Shadow Minister of Workforce Development Rolf Commisssiong speaks during an interview yesterday. (Photo by Mark Tatem)

Opposition MP Rolfe Commissiong has said an open and honest conversation about race is needed at the corporate level in Bermuda.

While progress has been made to achieve racial equality and equity, the Progressive Labour Party politician said “we still have a lot of work to do”.

“Barriers have been broken down,” Mr Commissiong said. “But the task is not over in terms of achieving real equality and, even more importantly, equity, for black Bermudians, not only politically but within the workplace as well.”

Mr Commissiong, the Shadow Minister of Human Affairs, pointed to a discussion hosted last month by Bob Moritz, the chairman and senior partner of PricewaterhouseCoopers (PwC) in the US, about “the need — at a corporate level — to have an honest, open conversation on race, not to treat it as taboo, and to view that conversation as being a tool by which you can create a healthier, more diverse working environment”.

He said this stood in contrast to a PwC Bermuda report, that called for greater gender diversity but “was silent on the need for greater racial diversity”.

“What I thought fascinating is that the same arguments that were made in the PwC report, which basically called for greater gender diversity, could be made in favour of racial diversity,” Mr Commissiong said.

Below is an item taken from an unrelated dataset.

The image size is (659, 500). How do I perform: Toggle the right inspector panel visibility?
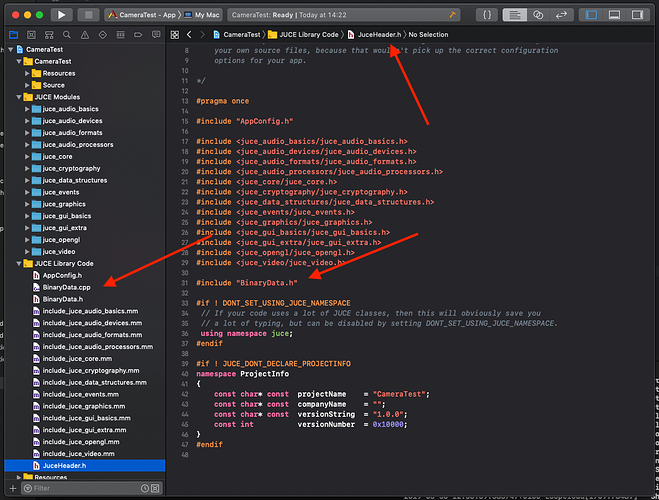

While he sees nothing wrong with encouraging gender diversity, he added that “we also have to ensure that racial equity is part of this as well — especially in a country where at least 60 per cent of the workforce is comprised of black Bermudians and/or persons of colour”.

“Certainly we have black Bermudians who have done very well within the corporate world in Bermuda, but we want to see a corporate world that looks like Bermuda and we are not there yet.”

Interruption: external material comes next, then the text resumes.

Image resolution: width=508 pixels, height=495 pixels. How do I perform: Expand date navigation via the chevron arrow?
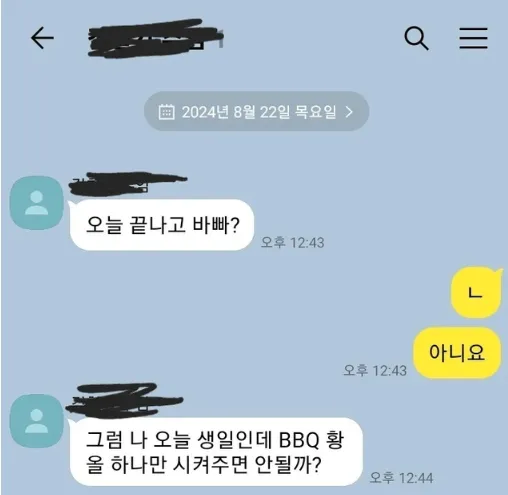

In a motion in the House of Assembly in June, Mr Commissiong said workforce equity and diversity goals have “been an issue that has continued to bedevil us and it remains one that we must address without fear or favour if we are to finally begin to create a Bermuda that provides social and racial justice for our people”.

His views on the subject also align with the PLP’s 2025 Vision, which speaks of “the need to build a society that is fairer and more equitable”.

While urging the Bermuda Government to take note of technological advances that are impacting the Island’s workplaces and economy, Mr Commissiong suggested that a Government-wide task force to deal with these impending structural challenges, should also be charged “with the responsibility for the formulation of a policy and legislative agenda with respect to the attainment of “workforce equity” and/or diversity goals and objectives with respect to employment in Bermuda”.

According to Mr Commissiong, the issue of racial diversity in Bermuda’s offshore international business sector, for example, is “just as acute, or even more so, as calls for gender diversity”. He added that the lack of diversity is particularly pronounced in the tech industry, where “gender and racial diversity has not really taken root”.

But Mr Commissiong added that the Western corporate world is “increasingly getting it”.

“The corporate world, particularly in the West, is cognisant of the fact that no form of prejudice and discrimination can be allowed to exist in a corporate environment that harms the advancement of those persons who may be considered as part of a marginal group from succeeding.”

He added in his House motion: “If Intel gets it, as it did in January of this year by allocating $300 million to facilitate a more diverse and inclusive workplace for blacks, Latinos and women in the tech industry, which is overwhelmingly dominated by white and Asian males, then why should we continue to run from this issue in Bermuda?”